[Stored items]
---*---

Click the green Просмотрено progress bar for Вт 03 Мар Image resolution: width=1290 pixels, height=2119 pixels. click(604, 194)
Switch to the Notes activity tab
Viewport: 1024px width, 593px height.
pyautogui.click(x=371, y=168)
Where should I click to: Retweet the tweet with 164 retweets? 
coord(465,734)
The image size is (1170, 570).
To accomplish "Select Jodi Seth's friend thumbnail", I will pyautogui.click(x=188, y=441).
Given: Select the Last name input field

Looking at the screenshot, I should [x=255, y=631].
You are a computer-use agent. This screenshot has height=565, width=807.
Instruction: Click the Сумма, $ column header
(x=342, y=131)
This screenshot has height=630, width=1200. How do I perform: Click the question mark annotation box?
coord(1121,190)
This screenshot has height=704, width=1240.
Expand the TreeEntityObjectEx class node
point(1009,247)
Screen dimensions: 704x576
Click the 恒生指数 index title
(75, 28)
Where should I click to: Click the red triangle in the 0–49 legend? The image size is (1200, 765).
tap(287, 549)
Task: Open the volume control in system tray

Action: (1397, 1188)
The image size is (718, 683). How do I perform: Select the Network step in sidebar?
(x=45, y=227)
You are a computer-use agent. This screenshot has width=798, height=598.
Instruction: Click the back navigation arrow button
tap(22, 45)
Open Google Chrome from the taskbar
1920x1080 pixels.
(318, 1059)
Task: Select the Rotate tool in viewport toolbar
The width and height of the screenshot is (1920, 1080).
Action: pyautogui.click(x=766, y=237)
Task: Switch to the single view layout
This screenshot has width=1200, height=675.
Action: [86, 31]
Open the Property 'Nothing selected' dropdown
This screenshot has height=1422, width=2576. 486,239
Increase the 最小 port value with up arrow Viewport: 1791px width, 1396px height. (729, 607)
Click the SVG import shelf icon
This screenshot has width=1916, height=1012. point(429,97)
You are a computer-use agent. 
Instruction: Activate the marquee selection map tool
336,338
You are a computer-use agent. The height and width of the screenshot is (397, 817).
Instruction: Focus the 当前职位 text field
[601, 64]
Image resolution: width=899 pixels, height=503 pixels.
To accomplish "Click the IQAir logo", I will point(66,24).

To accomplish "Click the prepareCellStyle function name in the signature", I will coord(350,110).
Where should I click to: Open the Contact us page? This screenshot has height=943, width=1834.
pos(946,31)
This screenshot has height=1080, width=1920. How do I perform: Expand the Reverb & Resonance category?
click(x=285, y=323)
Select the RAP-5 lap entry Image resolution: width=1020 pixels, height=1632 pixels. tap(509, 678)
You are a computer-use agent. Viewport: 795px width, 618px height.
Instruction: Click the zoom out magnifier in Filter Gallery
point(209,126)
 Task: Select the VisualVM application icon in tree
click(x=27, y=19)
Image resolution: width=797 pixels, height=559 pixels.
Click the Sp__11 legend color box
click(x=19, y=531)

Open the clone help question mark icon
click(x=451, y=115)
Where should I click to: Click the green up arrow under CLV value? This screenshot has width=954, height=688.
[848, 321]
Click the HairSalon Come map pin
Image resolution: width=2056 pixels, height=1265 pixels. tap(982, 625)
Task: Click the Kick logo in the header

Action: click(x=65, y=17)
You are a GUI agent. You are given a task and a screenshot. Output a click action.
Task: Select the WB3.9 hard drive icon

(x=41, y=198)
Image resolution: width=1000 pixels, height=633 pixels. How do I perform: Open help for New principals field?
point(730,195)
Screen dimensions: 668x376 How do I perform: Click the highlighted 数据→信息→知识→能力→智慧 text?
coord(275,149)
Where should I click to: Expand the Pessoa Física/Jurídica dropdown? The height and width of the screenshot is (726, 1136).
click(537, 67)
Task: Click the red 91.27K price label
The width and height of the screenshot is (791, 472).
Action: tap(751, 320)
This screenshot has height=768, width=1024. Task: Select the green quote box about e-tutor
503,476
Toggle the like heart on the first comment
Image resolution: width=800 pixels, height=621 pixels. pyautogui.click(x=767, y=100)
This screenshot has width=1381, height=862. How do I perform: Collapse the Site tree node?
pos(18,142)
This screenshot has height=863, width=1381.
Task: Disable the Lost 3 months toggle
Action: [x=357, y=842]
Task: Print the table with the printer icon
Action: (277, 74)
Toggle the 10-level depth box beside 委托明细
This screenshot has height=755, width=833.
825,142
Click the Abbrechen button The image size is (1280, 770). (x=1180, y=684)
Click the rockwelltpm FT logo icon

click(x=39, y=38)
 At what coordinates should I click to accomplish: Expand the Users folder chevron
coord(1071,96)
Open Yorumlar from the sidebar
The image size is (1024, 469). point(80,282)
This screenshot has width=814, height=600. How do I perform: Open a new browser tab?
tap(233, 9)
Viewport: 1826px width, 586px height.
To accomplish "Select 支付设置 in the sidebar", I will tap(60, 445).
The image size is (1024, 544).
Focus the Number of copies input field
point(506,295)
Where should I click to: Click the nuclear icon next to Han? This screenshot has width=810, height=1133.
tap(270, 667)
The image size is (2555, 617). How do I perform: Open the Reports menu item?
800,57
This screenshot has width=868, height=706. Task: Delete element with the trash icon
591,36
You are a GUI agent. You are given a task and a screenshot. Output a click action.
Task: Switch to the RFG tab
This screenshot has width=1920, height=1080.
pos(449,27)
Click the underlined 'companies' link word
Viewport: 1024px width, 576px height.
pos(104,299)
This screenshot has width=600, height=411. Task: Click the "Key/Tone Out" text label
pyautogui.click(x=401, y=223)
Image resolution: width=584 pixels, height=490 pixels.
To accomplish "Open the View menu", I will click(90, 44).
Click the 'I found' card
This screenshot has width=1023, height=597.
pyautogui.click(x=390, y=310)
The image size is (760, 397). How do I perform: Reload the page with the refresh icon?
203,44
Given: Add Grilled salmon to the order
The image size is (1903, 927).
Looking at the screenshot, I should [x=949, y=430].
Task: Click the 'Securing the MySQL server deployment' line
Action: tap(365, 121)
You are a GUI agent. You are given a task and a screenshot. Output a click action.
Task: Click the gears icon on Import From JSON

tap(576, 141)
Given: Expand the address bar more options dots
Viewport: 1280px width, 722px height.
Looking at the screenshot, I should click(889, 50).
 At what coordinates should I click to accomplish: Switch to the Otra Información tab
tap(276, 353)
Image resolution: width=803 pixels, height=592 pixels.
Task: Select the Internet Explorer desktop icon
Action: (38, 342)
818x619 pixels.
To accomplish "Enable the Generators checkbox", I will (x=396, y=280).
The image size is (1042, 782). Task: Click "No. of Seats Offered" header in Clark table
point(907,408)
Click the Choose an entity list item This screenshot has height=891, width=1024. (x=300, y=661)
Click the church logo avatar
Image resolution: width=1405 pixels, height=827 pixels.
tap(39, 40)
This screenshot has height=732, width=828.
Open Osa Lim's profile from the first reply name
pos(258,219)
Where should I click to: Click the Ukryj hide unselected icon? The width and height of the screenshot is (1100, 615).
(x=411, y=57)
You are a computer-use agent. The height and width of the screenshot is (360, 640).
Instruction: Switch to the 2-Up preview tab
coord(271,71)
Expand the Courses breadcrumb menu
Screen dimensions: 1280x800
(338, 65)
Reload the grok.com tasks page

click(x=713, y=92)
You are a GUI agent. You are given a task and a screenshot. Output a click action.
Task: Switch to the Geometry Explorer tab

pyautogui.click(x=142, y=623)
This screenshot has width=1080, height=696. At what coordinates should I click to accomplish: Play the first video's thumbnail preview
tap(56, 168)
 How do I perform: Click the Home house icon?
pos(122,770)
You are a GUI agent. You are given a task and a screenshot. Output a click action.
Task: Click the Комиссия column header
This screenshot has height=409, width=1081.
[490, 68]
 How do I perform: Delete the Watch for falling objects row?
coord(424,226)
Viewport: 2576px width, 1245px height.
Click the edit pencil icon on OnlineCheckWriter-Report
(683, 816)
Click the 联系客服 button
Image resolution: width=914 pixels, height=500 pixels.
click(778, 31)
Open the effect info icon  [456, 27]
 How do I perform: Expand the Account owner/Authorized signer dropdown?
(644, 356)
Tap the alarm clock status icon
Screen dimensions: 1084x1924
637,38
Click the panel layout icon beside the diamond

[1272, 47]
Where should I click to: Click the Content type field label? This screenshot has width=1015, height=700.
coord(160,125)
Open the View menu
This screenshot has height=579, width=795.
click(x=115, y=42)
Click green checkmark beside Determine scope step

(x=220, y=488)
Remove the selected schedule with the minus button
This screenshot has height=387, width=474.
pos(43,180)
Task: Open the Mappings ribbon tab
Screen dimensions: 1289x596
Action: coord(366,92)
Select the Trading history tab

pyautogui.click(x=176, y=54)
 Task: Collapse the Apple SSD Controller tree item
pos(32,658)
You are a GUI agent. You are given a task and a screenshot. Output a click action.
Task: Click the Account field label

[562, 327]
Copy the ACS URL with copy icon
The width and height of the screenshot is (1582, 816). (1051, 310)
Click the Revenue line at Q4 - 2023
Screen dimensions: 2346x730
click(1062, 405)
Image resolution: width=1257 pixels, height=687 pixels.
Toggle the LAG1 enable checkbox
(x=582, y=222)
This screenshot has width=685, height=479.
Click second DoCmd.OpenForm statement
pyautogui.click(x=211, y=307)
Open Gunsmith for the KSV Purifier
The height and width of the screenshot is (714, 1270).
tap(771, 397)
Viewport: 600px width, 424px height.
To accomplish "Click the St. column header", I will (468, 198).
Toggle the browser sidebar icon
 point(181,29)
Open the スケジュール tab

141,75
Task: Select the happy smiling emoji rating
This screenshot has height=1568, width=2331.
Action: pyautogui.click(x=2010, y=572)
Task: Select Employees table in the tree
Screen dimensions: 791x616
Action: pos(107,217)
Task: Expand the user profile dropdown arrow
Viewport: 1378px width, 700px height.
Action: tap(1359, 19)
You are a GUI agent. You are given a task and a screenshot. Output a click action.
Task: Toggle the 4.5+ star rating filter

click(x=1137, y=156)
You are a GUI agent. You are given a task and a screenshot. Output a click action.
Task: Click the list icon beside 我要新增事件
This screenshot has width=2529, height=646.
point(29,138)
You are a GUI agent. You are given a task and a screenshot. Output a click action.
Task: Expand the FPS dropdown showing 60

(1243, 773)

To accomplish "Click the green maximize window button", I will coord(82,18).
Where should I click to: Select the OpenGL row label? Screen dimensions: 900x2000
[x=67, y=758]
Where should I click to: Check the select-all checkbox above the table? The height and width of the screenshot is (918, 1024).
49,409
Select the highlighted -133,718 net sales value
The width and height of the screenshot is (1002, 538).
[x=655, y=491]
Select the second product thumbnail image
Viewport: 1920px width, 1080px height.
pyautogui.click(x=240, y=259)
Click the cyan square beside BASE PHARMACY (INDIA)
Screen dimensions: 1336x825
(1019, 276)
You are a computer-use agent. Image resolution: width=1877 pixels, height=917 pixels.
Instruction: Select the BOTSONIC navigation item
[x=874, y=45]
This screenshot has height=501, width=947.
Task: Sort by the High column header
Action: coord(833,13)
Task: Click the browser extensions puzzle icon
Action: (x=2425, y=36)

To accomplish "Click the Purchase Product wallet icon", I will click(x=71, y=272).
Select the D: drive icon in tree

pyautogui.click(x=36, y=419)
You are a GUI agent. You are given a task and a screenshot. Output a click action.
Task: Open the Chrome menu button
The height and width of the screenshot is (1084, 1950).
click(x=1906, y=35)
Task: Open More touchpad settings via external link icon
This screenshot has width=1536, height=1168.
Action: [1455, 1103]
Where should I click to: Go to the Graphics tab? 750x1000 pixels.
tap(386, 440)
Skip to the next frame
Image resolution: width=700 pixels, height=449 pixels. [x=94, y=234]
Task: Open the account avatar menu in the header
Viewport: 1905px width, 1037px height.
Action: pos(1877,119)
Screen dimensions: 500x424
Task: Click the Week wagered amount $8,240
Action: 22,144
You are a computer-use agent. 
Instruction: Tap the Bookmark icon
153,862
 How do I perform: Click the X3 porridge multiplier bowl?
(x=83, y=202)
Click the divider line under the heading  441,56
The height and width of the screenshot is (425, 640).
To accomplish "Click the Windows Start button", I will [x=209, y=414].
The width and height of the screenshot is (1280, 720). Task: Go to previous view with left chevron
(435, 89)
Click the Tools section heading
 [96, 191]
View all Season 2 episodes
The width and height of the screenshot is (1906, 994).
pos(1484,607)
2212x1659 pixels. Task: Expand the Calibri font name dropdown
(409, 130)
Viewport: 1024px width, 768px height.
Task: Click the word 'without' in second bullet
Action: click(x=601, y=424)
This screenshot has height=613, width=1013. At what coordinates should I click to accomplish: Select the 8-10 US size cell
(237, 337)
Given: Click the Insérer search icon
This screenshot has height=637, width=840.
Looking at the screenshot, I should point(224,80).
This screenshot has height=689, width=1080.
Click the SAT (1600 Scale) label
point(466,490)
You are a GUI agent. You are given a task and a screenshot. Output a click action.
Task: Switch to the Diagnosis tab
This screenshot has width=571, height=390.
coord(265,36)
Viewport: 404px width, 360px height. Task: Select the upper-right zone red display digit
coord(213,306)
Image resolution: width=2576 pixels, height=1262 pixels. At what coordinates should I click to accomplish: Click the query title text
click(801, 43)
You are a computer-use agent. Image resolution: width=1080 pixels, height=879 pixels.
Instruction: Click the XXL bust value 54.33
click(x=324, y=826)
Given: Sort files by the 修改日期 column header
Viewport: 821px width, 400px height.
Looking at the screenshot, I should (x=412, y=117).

---*---

Task to carry out - Arrange the lines from the start of the listing through the line containing "will pyautogui.click(x=188, y=441).", inclusive, as a numbered list, leaving out any blank lines.

Full answer -
1. Click the green Просмотрено progress bar for Вт 03 Мар Image resolution: width=1290 pixels, height=2119 pixels. click(604, 194)
2. Switch to the Notes activity tab
3. Viewport: 1024px width, 593px height.
4. pyautogui.click(x=371, y=168)
5. Where should I click to: Retweet the tweet with 164 retweets? 
6. coord(465,734)
7. The image size is (1170, 570).
8. To accomplish "Select Jodi Seth's friend thumbnail", I will pyautogui.click(x=188, y=441).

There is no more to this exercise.